> Written task
Reproduce the stretch from "This should be" through "not be used." in the Snowflake CI/CD utility page word for word.

--- begin Text section ---

Skip to main content

Snowflake CI/CD utility

Project description

Snowflake CICD utility

Python based CICD tool for for managing Snowflake databases.

Table of contents:

  1. Installation
  2. Configuration
  3. Usage
  4. Work cycle
  5. Use cases
  6. How it works
  7. Troubleshooting

Installation

1. Install Python

Make sure that python3 executable is present in your path:

$ python3
Python 3.7.7 (default, Mar 10 2020, 15:43:33)
[Clang 11.0.0 (clang-1100.0.33.17)] on darwin
Type "help", "copyright", "credits" or "license" for more information.
>>>

Deployment script won't work with Python2!

2. Install python dependencies

This should be as easy as running:

$ python3 -m pip install -r requirements.txt

Of course you can use pip instead, but this way it easier to make sure the packages will be installed in a proper location.

Feel free to use one of Python's environment managers.

Configuration

Current version supports Key Pair Authentication with Snowflake. Only unencrypted keys are supported! There is an undocumented username+password method but should not be used.

If you have your key pair already generated you can jump to section 3.

1. Generate key pair

Generate unencrypted private key:

$ openssl genrsa 2048 | openssl pkcs8 -topk8 -inform PEM -out [username]_snowflake.p8 -nocrypt

Now generate the public key by referencing the private key:

$ openssl rsa -in [username]_snowflake.p8 -pubout -out [username]_snowflake.pub

Assign the public key to the Snowflake user using ALTER USER. Run the query using your Snowflake's client:

alter user [username] set rsa_public_key='MIIBIjANBgkqh...
WbyzHiMVJw8u+...
xwIDAQAB';

To fill in the rsa_public_key part you have to copy [username]_snowflake.pub file contents and paste it in SQL console.

Note: You have to remove -----BEGIN PUBLIC KEY----- and -----END PUBLIC KEY----- lines from public key in your SQL query.

Now place your keys in a safe location. For Linux and OSX this can be for example:

$ mv [username]_snowflake.* ~/.ssh/

2. Prepare data model repository

Prepare (or reuse existing) GIT repository that holds data model.

If you don't have one, you can follow this procedure:

# you are in `snowflake-cicd` folder
$ cp -r model-repo-sample ../data_model
$ cd ../data_model
$ git init

3. Update configuration file

Go to your model GIT repository, and open .snowflake-cicd.ini file:

# you are in `snowflake-cicd` folder
$ cp snowflake-cicd.ini ~/.snowflake-cicd.ini
$ edit .snowflake-cicd.ini

In the .snowflake-cicd.ini file you have to fill in at least two fields: user and private_key.

Usage

You can run cicd without arguments to see help:

$ cicd
usage: cicd [-h] [-v] [-t] [-f]
                 {abandoned,clone,compare,deploy,diff,history,migrate,prepare,sync,test_sync}
                 [{abandoned,clone,compare,deploy,diff,history,migrate,prepare,sync,test_sync} ...]

Git <-> Snowflake sync and automatic deployment.

--- end Text section ---
--- begin Supplied data ---

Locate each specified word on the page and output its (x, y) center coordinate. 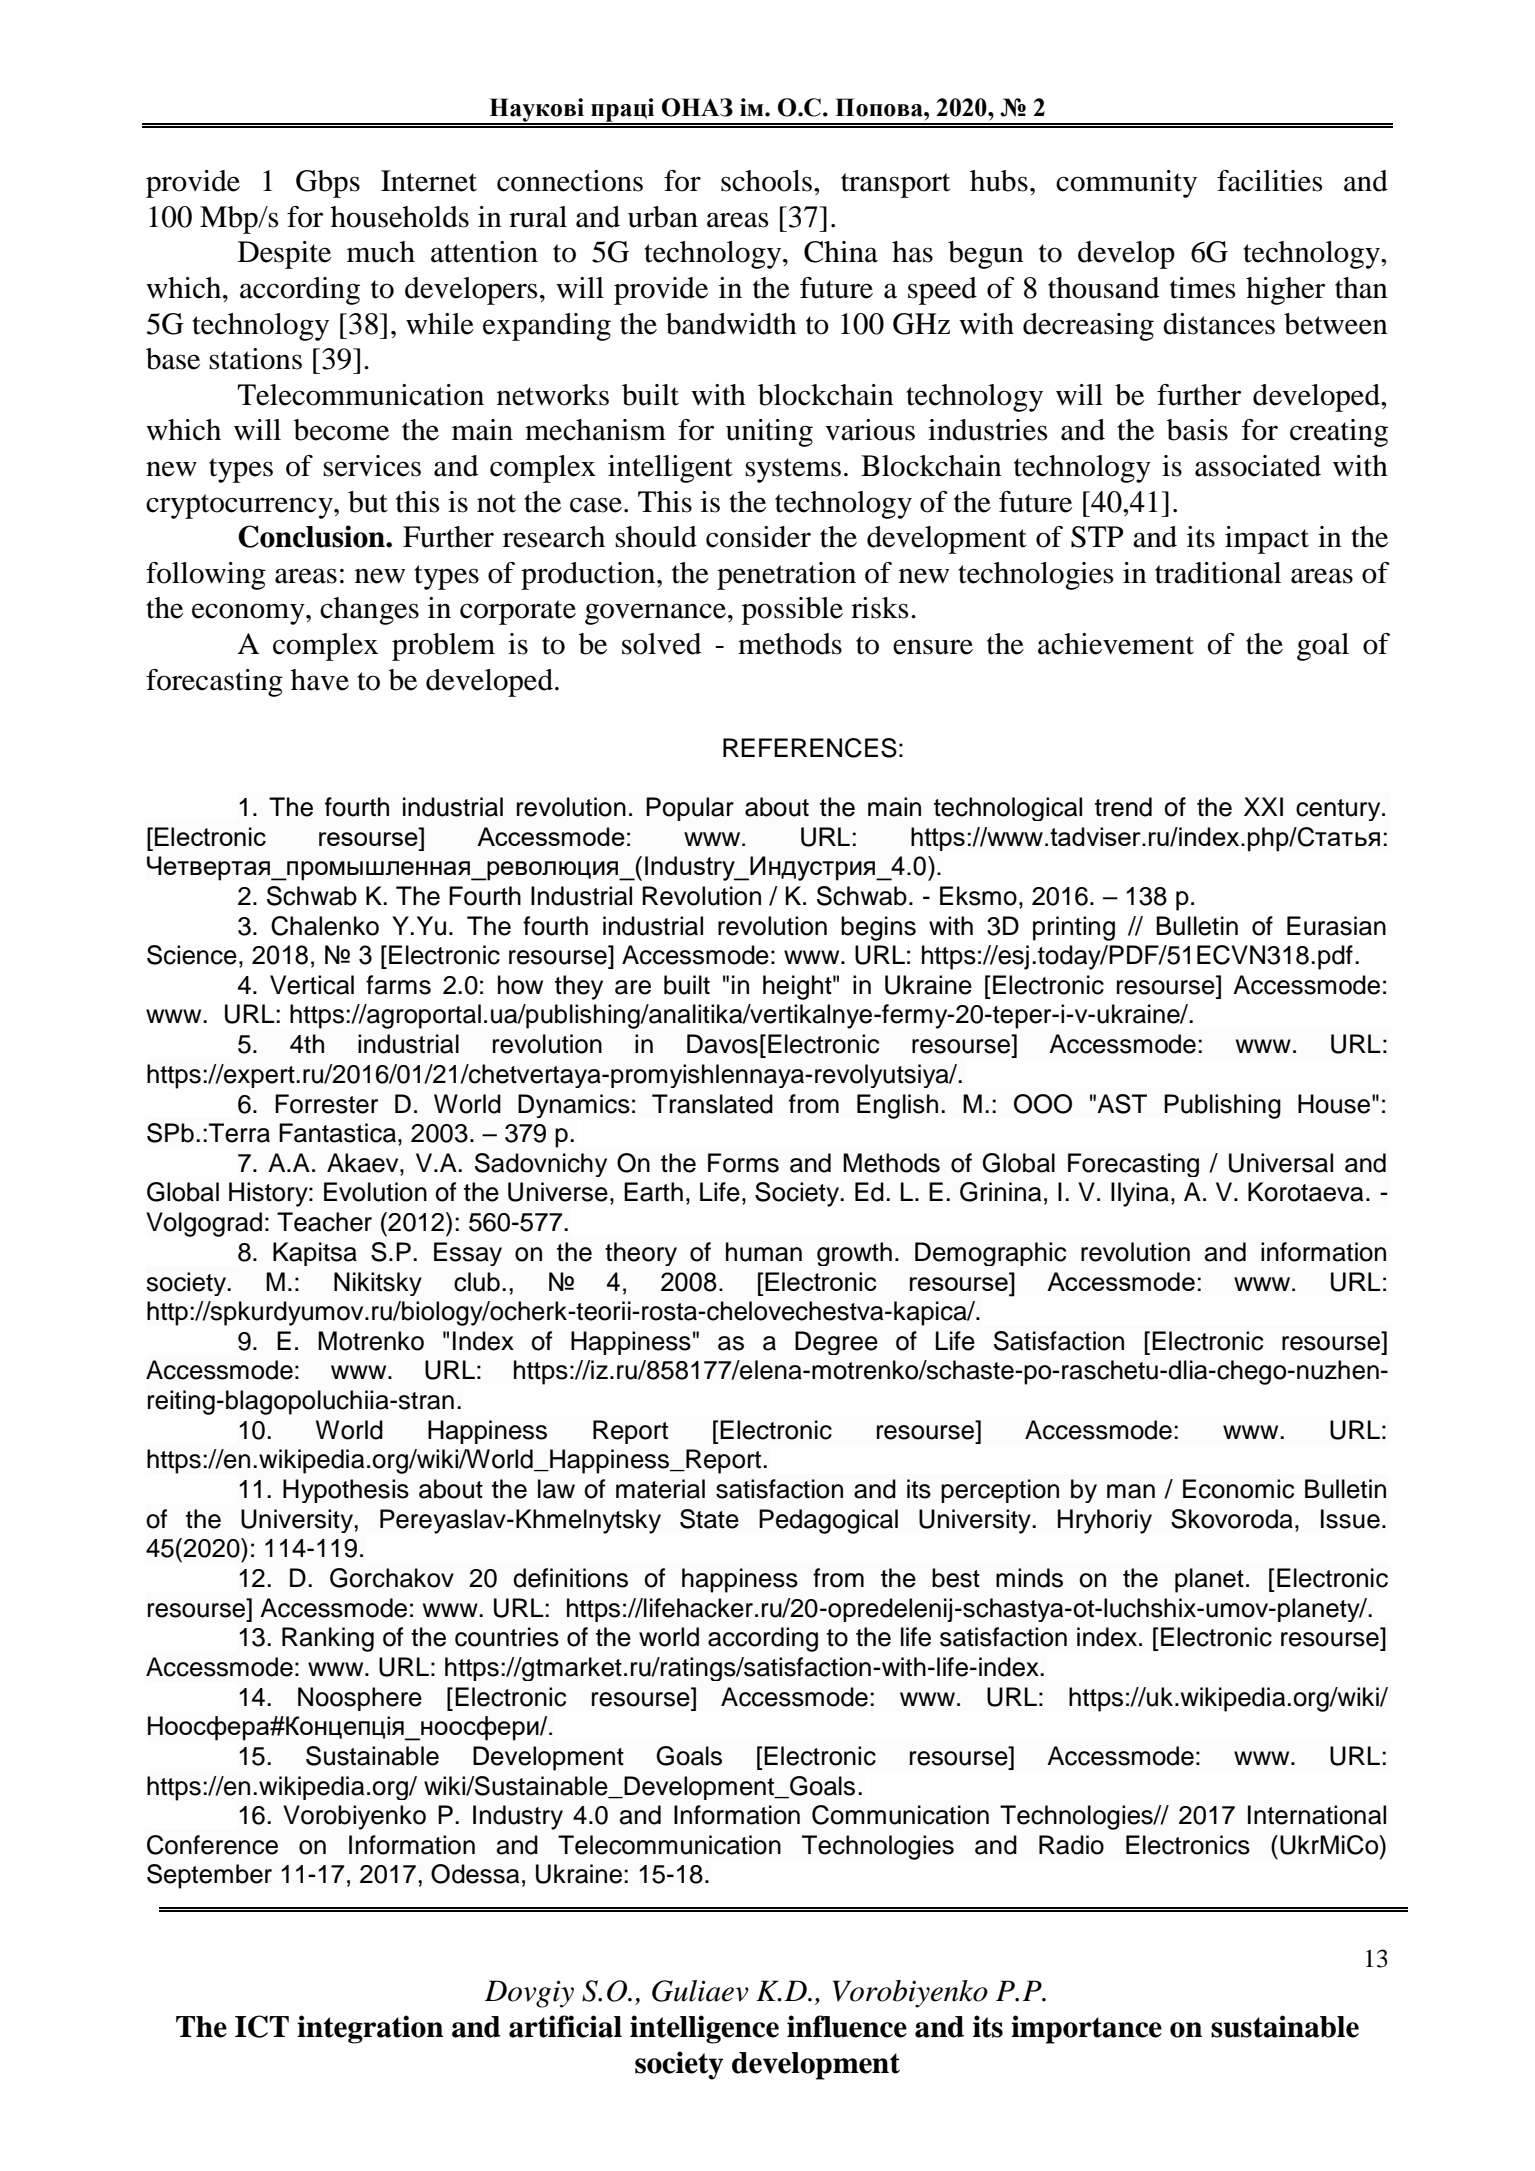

--- end Supplied data ---

> Exercise solution
This should be as easy as running:

$ python3 -m pip install -r requirements.txt

Of course you can use pip instead, but this way it easier to make sure the packages will be installed in a proper location.

Feel free to use one of Python's environment managers.

Configuration

Current version supports Key Pair Authentication with Snowflake. Only unencrypted keys are supported! There is an undocumented username+password method but should not be used.